Pauline Hanson

The tradition of senators working with the government is one that should be re-introduced, says Peter Reith in today’s Age, a bonus news extra that comes with the daily wraparound ad produced by Fairfax. Well, I bet you think that, mate, I have no doubt. After all, it’s not politics — it’s a tradition, like clog dancing. How could anyone deny a tradition? One suspects the part of the tradition Reith would like the best is where independent senators knuckle under meekly to whatever the government proposes and throw in a few amendments.

Of course Turnbull — having set up a long election that does not flatter his skills — might actually manage to throw the thing. If Labor squeaks in on a hung parliament, expect to start to hear a lot about states’ rights, George Reid blah di blah.

The high polling for the micro-parties and independents — 15%, on top of the Greens 10% — is looking like the story of the election. Indeed, this most tedious of elections, as far as the lower house goes, looks like being a crucial one as far as changes in Australian governance goes. Despite the changes to Senate voting procedures, which eliminated carousel tickets of nominal micro-parties, small parties and independents are holding their own. I would prefer more of that vote flowing to the Greens. In the absence of that, a rich crossbench of left, right and centre offers an opportunity for real political reform.

Those of us who supported the abolition of single-box ticket-voting did so not without misgivings. As your correspondent pointed out last year, this was simply an enormous unthinking mistake, a small change made in 1984, without any thought given as to how it would work in a proportional-preferential voting system. It ticked along well enough for decades before the gaming inherent in its structure came to be deployed. Once that happened, it had to be changed. But in its time, it did deliver into Parliament a number of people who were decidedly not political professionals and showed a capacity to take the job seriously and learn along the way. It wasn’t quite the Athenian lottery system of democracy, but it wasn’t too far from it.

The abolition of it, and the substitution of an easy above-the-line optional ticket system, threatened to turn the chamber into a four- or five-party thing. Once again, not a bad result, to my mind, if the Greens could regain balance of power; a disaster if, as seemed possible, the Coalition could take back two or three of the seats occupied by implicitly or explicitly right-wing people. That latter prospect is fading; the crossbenches after July 2 might look very much as they did after September 2013 — a motley crew with a centre of gravity, last time occupied by PUP, this time by Xenophon’s NXT team. If Xenophon is lucky, he could have the balance of power within the balance of power.

Bizarrely, the greatest change that may occur is that the Senate, for the first time in its history, may begin to take the form it was intended to have: as a states’ house, representing states’ interests. In South Australia, Nick Xenophon will get one seat, very likely two, possibly three. In Tasmania, Jacqui Lambie has a decent chance. In Queensland, Glenn Lazarus or Pauline Hanson may get up. All, even Hanson, will present themselves as states’ champions first. That might well encourage similar groups elsewhere.
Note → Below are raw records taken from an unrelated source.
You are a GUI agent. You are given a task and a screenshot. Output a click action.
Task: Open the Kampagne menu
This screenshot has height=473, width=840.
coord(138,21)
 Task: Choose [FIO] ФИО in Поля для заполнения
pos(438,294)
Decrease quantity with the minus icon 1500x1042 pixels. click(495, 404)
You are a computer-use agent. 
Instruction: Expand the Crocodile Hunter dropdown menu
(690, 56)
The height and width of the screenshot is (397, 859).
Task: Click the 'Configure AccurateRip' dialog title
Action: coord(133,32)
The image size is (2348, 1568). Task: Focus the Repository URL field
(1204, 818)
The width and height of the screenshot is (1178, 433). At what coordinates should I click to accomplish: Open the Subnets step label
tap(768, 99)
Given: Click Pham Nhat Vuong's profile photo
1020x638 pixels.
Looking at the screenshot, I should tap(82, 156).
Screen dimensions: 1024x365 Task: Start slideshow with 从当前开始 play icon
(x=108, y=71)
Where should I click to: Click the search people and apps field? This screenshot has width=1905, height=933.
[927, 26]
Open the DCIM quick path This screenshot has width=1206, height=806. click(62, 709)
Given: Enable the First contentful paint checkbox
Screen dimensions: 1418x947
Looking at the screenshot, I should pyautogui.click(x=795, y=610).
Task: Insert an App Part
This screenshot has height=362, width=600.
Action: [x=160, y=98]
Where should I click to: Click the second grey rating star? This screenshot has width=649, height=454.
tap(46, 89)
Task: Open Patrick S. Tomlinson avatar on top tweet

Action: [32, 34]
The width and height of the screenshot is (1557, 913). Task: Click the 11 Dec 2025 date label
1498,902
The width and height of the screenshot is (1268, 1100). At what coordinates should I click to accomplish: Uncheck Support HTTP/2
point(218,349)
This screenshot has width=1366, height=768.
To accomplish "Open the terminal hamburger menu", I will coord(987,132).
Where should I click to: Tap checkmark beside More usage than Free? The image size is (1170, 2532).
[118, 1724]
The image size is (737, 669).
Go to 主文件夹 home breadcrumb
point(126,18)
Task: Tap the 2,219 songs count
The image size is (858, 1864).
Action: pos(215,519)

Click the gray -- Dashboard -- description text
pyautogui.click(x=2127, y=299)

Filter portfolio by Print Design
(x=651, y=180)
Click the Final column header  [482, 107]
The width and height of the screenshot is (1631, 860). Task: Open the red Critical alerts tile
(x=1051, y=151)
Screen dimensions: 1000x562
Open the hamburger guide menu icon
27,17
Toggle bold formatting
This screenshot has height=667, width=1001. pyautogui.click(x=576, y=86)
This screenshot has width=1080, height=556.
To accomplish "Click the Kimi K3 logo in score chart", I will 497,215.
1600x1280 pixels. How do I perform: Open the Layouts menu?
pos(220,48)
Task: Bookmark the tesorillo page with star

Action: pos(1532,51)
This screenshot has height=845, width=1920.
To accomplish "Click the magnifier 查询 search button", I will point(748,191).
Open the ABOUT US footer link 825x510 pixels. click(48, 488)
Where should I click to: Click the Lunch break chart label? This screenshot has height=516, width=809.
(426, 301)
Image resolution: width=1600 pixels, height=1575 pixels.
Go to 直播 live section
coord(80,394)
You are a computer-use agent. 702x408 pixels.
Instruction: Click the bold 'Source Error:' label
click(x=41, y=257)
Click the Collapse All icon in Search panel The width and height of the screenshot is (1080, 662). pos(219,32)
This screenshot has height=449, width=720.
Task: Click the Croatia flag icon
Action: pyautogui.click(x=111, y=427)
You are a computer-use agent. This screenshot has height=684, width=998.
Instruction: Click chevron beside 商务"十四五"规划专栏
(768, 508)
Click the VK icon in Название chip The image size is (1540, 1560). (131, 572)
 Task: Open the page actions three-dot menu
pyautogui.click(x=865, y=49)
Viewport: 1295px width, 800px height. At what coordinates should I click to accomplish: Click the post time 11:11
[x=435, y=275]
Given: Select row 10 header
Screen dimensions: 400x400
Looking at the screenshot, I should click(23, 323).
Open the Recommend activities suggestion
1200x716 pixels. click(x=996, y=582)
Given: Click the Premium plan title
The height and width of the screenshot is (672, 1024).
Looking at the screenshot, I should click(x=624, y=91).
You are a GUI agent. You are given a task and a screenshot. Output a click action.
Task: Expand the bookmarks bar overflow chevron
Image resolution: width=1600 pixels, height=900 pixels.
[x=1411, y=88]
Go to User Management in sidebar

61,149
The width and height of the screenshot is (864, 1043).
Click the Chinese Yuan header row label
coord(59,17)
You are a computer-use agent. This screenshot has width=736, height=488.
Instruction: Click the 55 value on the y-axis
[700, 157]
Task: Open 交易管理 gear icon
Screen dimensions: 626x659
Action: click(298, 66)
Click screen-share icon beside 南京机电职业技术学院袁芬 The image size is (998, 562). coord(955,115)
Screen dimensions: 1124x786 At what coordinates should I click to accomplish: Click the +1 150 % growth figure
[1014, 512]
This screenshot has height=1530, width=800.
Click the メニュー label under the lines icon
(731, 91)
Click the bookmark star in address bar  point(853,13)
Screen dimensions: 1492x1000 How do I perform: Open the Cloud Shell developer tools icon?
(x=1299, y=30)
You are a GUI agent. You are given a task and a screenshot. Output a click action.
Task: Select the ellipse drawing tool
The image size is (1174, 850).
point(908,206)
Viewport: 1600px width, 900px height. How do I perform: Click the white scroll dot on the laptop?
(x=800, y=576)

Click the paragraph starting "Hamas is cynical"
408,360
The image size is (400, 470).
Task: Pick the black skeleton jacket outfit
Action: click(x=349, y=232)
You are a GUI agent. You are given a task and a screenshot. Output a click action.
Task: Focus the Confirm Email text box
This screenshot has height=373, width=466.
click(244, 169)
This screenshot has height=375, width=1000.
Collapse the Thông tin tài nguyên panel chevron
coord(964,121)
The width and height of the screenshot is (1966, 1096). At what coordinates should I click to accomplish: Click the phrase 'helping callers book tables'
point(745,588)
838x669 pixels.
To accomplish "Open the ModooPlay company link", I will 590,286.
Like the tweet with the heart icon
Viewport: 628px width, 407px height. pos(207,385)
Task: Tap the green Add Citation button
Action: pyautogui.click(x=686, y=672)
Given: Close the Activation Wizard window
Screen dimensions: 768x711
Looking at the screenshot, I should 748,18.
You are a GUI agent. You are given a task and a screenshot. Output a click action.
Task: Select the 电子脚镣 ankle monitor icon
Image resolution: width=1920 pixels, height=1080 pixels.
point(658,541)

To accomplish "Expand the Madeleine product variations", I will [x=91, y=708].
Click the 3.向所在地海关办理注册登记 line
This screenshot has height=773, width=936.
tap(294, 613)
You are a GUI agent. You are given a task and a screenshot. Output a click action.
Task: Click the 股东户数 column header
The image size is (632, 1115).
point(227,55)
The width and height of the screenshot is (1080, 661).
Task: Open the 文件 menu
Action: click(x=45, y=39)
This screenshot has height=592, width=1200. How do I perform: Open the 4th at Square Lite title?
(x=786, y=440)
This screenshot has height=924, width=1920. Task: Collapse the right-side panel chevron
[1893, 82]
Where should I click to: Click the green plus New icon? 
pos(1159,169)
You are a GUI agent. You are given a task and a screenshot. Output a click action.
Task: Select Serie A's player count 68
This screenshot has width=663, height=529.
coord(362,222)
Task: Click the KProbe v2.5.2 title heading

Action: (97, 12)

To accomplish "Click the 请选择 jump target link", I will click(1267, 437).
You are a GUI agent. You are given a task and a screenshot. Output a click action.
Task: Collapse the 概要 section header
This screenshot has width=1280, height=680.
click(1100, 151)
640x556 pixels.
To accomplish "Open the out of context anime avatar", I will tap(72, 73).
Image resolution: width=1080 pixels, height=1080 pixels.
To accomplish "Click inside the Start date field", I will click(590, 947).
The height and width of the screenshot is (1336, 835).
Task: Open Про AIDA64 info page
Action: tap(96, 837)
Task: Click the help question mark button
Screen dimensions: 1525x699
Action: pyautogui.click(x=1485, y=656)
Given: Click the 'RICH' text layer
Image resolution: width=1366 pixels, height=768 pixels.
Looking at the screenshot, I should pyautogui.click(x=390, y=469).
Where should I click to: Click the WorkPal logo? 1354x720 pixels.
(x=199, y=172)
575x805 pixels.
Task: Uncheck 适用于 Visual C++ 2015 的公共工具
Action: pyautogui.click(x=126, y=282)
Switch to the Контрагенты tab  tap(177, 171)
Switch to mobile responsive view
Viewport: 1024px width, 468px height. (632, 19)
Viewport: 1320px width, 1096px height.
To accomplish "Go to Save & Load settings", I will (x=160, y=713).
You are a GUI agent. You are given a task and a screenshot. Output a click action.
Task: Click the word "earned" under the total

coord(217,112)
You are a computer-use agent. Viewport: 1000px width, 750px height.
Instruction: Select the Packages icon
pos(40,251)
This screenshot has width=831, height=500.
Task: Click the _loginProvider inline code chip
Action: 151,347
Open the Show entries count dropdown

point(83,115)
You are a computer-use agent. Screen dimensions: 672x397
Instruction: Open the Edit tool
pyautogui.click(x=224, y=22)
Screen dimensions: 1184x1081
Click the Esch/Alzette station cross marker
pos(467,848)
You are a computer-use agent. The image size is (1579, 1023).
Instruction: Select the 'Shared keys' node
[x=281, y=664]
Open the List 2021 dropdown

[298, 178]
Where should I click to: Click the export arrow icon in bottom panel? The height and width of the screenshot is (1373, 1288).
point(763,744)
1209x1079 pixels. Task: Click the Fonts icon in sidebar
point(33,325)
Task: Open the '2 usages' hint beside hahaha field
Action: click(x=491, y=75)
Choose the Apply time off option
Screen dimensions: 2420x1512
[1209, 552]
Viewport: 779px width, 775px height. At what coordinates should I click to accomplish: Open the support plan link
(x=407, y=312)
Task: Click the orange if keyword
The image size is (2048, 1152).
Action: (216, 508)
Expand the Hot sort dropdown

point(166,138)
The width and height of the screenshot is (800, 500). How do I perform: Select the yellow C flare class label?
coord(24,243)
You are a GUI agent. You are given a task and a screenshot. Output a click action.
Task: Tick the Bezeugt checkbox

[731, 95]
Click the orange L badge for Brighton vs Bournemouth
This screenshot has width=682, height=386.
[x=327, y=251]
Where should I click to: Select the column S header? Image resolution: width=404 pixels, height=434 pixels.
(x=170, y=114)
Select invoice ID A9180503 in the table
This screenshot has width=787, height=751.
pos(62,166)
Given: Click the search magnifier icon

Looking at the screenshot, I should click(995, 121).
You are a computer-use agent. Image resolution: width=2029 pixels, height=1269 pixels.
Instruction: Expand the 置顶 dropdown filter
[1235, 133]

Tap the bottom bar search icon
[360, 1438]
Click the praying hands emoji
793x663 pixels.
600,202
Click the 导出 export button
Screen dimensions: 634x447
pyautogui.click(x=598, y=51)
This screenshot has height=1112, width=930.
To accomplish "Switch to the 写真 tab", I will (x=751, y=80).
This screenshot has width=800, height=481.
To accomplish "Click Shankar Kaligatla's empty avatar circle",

From a left perspective, that might (emphasise might) be much to the good. Championing the non-VIC/NSW states (the BAPH states — Brisbane, Adelaide, Perth, Hobart — as the ABC used to call them) would necessarily bring to the fore statist, interventionist policies that present the country as an entire community to be managed as such, not the preferred neoliberal model — a two-state, really two-city, centre, with a periphery left to wither away. Should that occur, then this election will have become an important one — but not for any reason that Malcolm Turnbull would want. Win or lose, he will be damned as the man who, for no great result, gave two months of free publicity to the opposition, the Greens, and a bunch of independents who couldn’t ordinarily get TV time if they shot someone in the street. Who could be surprised that the Coalition would like to revive the “tradition” of senators working with the government? They have already revived the tradition of pissing razor blades every day to the poll, and there’s still a month to go.